A Anistia Internacional pede o fim da pena de morte há mais de 40 anos; em todos os casos e sem exceção. Portanto, é encorajador ver que nosso relatório mais recente mostra que as execuções em todo o mundo diminuíram pelo quarto ano consecutivo, atingindo o nível mais baixo em 10 anos.
Tendência global para o fim da pena de morte
No total, 657 execuções foram registradas em todo o mundo em 2019, representando uma diminuição de 5% em relação a 2018. Os dados confirmam a tendência global de redução do uso da pena de morte a cada ano, desde o pico máximo de 1.634 execuções registradas em 2015.
Essa queda é parcialmente atribuída ao fato de que alguns países onde a pena de morte é mais amplamente utilizada executaram menos pessoas em 2019, como o Egito (de pelo menos 43 a pelo menos 32), Japão (de 15 a 3) e Cingapura (de 13 a 4).
Pela primeira vez desde 2010, nenhuma execução foi realizada no Afeganistão. Também houve interrupções na Tailândia e Taiwan. Enquanto isso, Federação Russa, Gâmbia, Cazaquistão, Malásia e Tajiquistão continuaram a aplicar moratória nas execuções.
Embora nenhum país tenha abolido a pena de morte para todos os crimes em 2019, o impulso em direção à abolição global dessa terrível punição continuou a crescer.
Na África Subsaariana, vários países – como Gâmbia, Guiné Equatorial, Quênia, República Centro-Africana e Zimbábue – tomaram medidas que podem levar à abolição.
No Caribe, Barbados removeu a pena de morte obrigatória de sua Constituição, enquanto nos Estados Unidos, o governador da Califórnia, o estado com a maior população de pessoas condenadas à pena capital, estabeleceu moratória oficial às execuções, e New Hampshire se tornou o vigésimo-primeiro estado a abolir a pena de morte para todos os crimes.

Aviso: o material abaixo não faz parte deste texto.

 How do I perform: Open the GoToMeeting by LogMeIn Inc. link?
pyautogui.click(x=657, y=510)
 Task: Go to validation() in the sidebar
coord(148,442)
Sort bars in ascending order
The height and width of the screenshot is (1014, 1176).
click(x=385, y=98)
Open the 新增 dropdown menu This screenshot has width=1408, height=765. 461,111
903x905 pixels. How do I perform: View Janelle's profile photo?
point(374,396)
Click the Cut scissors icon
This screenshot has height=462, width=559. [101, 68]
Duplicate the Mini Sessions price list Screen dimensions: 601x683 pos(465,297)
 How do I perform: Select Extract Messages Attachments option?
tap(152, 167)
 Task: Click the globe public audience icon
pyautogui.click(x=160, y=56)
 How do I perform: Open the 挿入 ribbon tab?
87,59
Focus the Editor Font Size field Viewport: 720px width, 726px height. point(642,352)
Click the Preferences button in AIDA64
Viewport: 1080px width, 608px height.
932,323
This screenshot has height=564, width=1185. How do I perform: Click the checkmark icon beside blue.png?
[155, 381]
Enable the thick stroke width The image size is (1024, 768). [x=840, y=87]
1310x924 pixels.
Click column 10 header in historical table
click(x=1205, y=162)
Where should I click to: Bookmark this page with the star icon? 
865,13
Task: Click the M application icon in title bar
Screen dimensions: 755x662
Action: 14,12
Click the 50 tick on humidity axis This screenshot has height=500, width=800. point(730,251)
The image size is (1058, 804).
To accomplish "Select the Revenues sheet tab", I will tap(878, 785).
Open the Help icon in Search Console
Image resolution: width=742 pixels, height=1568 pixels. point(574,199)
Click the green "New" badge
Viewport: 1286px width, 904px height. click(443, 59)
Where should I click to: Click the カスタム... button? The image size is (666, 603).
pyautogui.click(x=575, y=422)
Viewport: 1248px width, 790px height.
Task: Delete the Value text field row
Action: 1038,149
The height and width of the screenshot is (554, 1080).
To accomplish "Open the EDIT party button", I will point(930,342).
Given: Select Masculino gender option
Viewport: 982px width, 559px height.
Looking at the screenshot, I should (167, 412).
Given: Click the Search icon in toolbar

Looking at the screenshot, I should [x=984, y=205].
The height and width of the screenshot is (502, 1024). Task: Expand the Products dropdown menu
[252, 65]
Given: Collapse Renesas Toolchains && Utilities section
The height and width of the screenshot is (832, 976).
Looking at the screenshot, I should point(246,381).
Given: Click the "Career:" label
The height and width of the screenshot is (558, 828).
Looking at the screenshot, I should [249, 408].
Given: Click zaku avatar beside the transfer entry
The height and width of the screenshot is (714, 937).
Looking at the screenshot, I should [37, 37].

Avanços dificultado por um pequeno número de estados
No entanto, os avanços foram dificultados por vários eventos, como o aumento acentuado de execuções em países como Arábia Saudita e Iraque.
No total, as autoridades sauditas executaram 184 pessoas no ano passado, frente a 149 em 2018.
A maioria das execuções foi realizada por crimes relacionados a drogas e homicídios. Não obstante, a Anistia Internacional também documentou um aumento no uso da pena de morte como arma política para reprimir a dissidência da perseguida minoria xiita na Arábia Saudita.
No Iraque, as autoridades têm recorrido cada vez mais à pena de morte, principalmente para punir supostos membros do grupo armado autodenominado Estado Islâmico. O número de pessoas executadas quase dobrou para 100 em 2019, comparado a 52 em 2018.
Falta de transparência
“Sigilo” e pena de morte andam de mãos dadas.
Apesar dos pedidos da Anistia Internacional, muitos países não forneceram informações oficiais sobre o uso da pena de morte. Por exemplo, o Vietnã, um dos cinco países que realizou mais execuções em 2018, divulgou apenas números parciais para 2019, e a China, Coréia do Norte e Irã continuaram a ocultar a dimensão verdadeira do uso da pena de morte.
Isso apenas aumenta nossa determinação.
Devemos continuar fazendo tudo o que estiver ao nosso alcance para pressionar a pequena minoria de países do mundo que realizam execuções a abolirem a pena de morte de uma vez por todas. A vida humana é o mais importante. Nós nunca devemos esquecer isso.